Thursday, 11 June 2015

Creating object tables with Powershell

One of the useful things you get with Powershell is lots of functions that create data tables in memory that you can cycle through using Foreach to get an instance (equivalent to a record or row in a regular database) and then interrogate its properties (equivalent to columns). The Foreach loop automatically steps through all the object instances in the table.

Having done a number of function calls (for example Import-CSV to get a list of users from a CSV file, or Get-ADUser with a search spec to retrieve a bunch of user accounts) I thought it was about time I worked out how to create an object table myself, so that I could populate it with some user account data and then write it all out to a CSV file, using Export-CSV in this case. 

Well it turned out to be exceptionally simple to do this. Basically, object tables are just arrays of objects. Here is some code to illustrate this.

$UserList = @()
foreach ($Class in $Classes)
{   
$ADStudents = Get-ADUser -Filter  {Division -eq $Class} -SearchBase  "ou=Students,ou=School,dc=our,dc=school" -SearchScope Subtree -Properties ipPhone   
if ($ADStudents -ne $null)   
         foreach ($S in $ADStudents)
        {           
$username = $S.samAccountName           
$pwd = $S.ipPhone           
if ($pwd -eq $null)           
{               
    $pwd = ""           
}           
$UserList += New-Object psobject -Property @{Class = $($Class);Username=$($Username);Password=$($pwd)
}        
}   
}
}
So in this script, which loops through a set of classes ($Classes is an array of names of classes) the first line is to create the table itself, with no rows and no columns just yet. This is the simple $UserList = @() call which is actually creating an array.

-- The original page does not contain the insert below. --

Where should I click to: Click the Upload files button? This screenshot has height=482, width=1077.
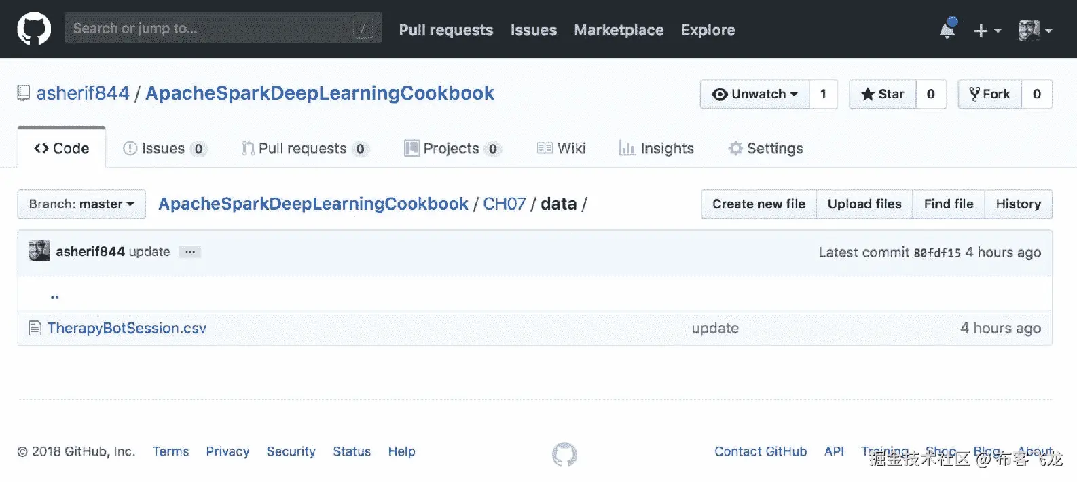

Then the first Foreach loop is to go through a predefined array of class names for the school, and it gets the name of the current class into $Class. Then it gets all of the student accounts which have that class specified in their Division property. Note that it also retrieves the IpPhone property, which is used to store the passwords that we want to have a list of.

So the next step is to find out if we retrieved any results, and if so, another foreach loop has the task of getting each instance in turn (because the results of the Active Directory call are returned in an object table themselves) and then we add a row or record to $UserList. Firstly we create an object instance in which to store the data, and then we specify that the properties of that instance are Class, Username and Password, and the values they contain. 

It's useful to note here there is no fixed structure for each row, because each row only needs to be an object, and each row could easily refer to a different object structure, with different property names. This is a key difference from a regular database which predefines column names and types so they are consistent throughout the dataset. Obviously I am keeping things simple here and making every object instance identical.

So that is how we create our table, and the final line of the script (not shown) is a simple call to Export-CSV to write out the table to disk.